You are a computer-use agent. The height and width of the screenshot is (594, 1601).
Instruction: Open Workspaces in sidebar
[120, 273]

+ + +

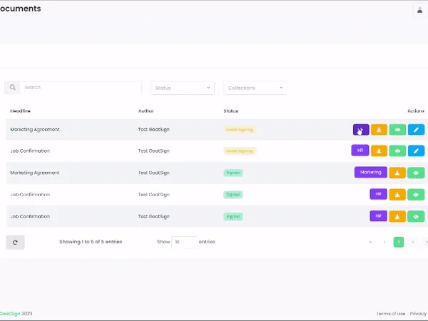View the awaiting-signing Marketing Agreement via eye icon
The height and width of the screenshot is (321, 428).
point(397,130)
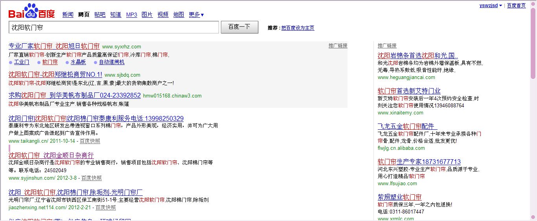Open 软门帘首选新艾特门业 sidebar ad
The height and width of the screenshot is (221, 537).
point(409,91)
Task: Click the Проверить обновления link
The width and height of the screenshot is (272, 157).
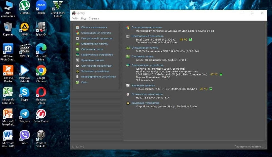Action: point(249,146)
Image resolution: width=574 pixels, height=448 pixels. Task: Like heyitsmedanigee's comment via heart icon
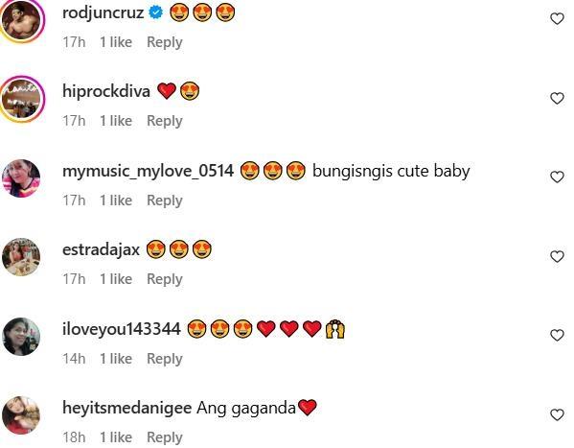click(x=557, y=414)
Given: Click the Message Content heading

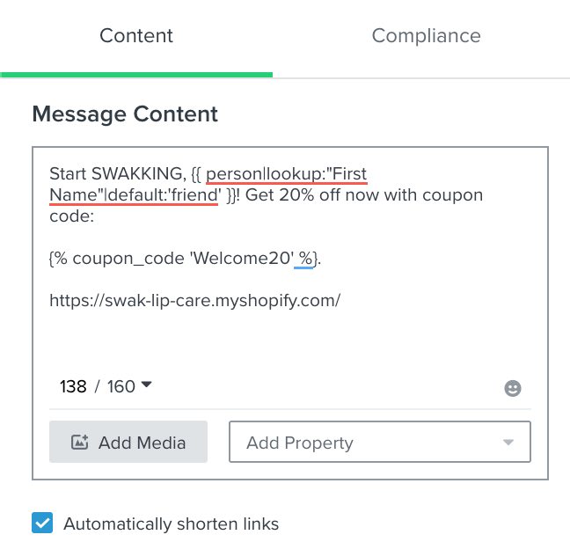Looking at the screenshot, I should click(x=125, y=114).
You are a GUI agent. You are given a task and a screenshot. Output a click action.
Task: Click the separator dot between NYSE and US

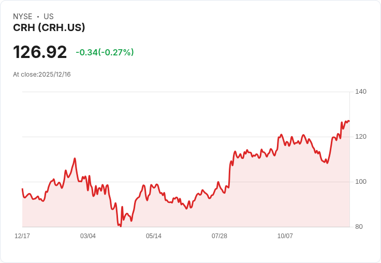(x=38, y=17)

+ + +

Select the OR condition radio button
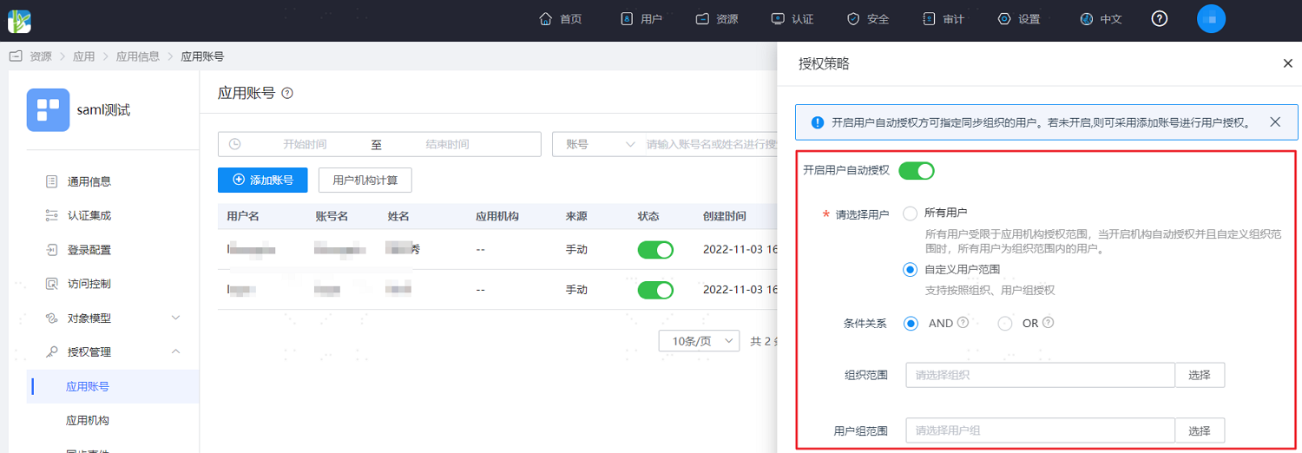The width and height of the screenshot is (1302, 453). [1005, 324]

+ + +

WHAT IS REQUIRED.
Please copy every line of the data that carries the string "agent".

WORKED SOLUTION.
You are a computer-use agent. The height and width of the screenshot is (594, 1601).
You are a GUI agent. You are given a task and a screenshot. Output a click action.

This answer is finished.